What happened this time?

Bulgaria's political landscape has been about as stable as a house of cards in a wind tunnel. The country has cycled through governments at a pace that would make even the most drama-addicted reality TV producer blush. The most recent collapse came after Bulgarians - fed up enough to physically take to the streets - protested the ruling coalition out of existence late last year.

The protest movement, which gained significant momentum in December, effectively ended the lifespan of yet another Bulgarian government before it could really get comfortable in office. Now, voters are being called back to do the whole thing over again.

Why does this keep happening?

Bulgaria has been mired in political deadlock for years, with no single party managing to build a stable coalition long enough to actually govern in any meaningful way. The country - an EU member state since 2007 - has struggled with corruption concerns, economic grievances, and a deeply fragmented political scene that makes forming a lasting majority feel roughly as achievable as solving world hunger over a long weekend.
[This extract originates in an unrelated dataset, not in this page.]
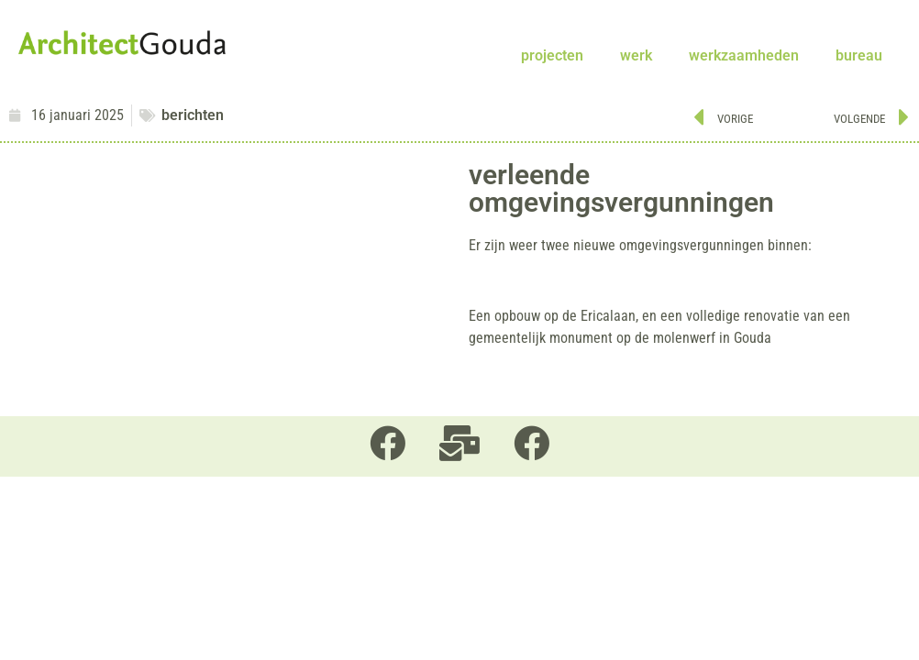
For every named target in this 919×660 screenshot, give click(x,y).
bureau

Each election produces results just different enough from the last to prevent anyone from taking clear control, but not different enough to actually break the cycle. It is the political equivalent of Groundhog Day, except nobody is learning their lesson, and Bill Murray is nowhere to be seen.

What's at stake?

Beyond the obvious exhaustion of Bulgarian voters - who at this point could probably staff a polling station in their sleep - there are real consequences at play. Political instability has hampered Bulgaria's ability to tackle pressing issues including judicial reform, energy policy, and its long-stalled bid to join the eurozone. EU partners have been watching with increasing impatience as one of the bloc's poorest members keeps hitting the reset button instead of moving forward.

Whether this eighth round at the ballot box will finally produce a stable governing majority remains, to put it generously, an open question. Bulgarian voters, apparently possessing a level of democratic stamina the rest of the world can only admire, are showing up anyway.

At this point, Bulgaria might want to consider making election day a national sport. At least then someone would win something.